_About this exercise_:
Each entry below is to be transcribed exactly; pictures are not copied.

_Information shown_:

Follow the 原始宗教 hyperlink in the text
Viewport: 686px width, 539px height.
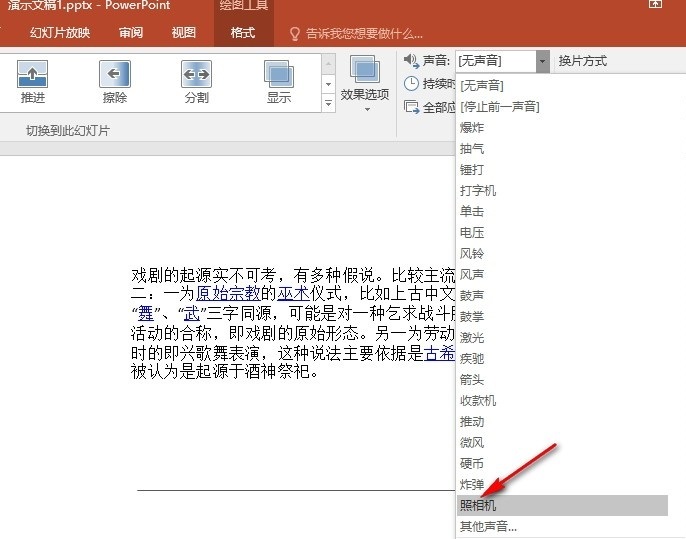228,293
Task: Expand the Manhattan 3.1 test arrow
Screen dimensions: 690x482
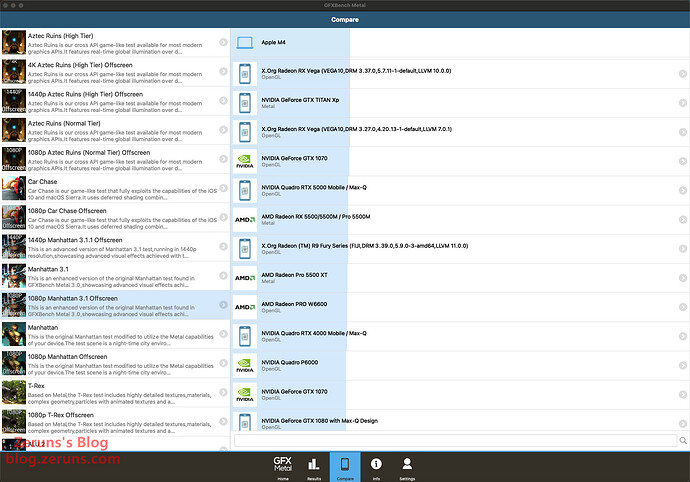Action: pyautogui.click(x=223, y=275)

_Task response_:
Follow the 原始宗教 hyperlink in the text
Viewport: 686px width, 539px height.
228,293
Task: Expand the Manhattan 3.1 test arrow
Screen dimensions: 690x482
Action: pyautogui.click(x=223, y=275)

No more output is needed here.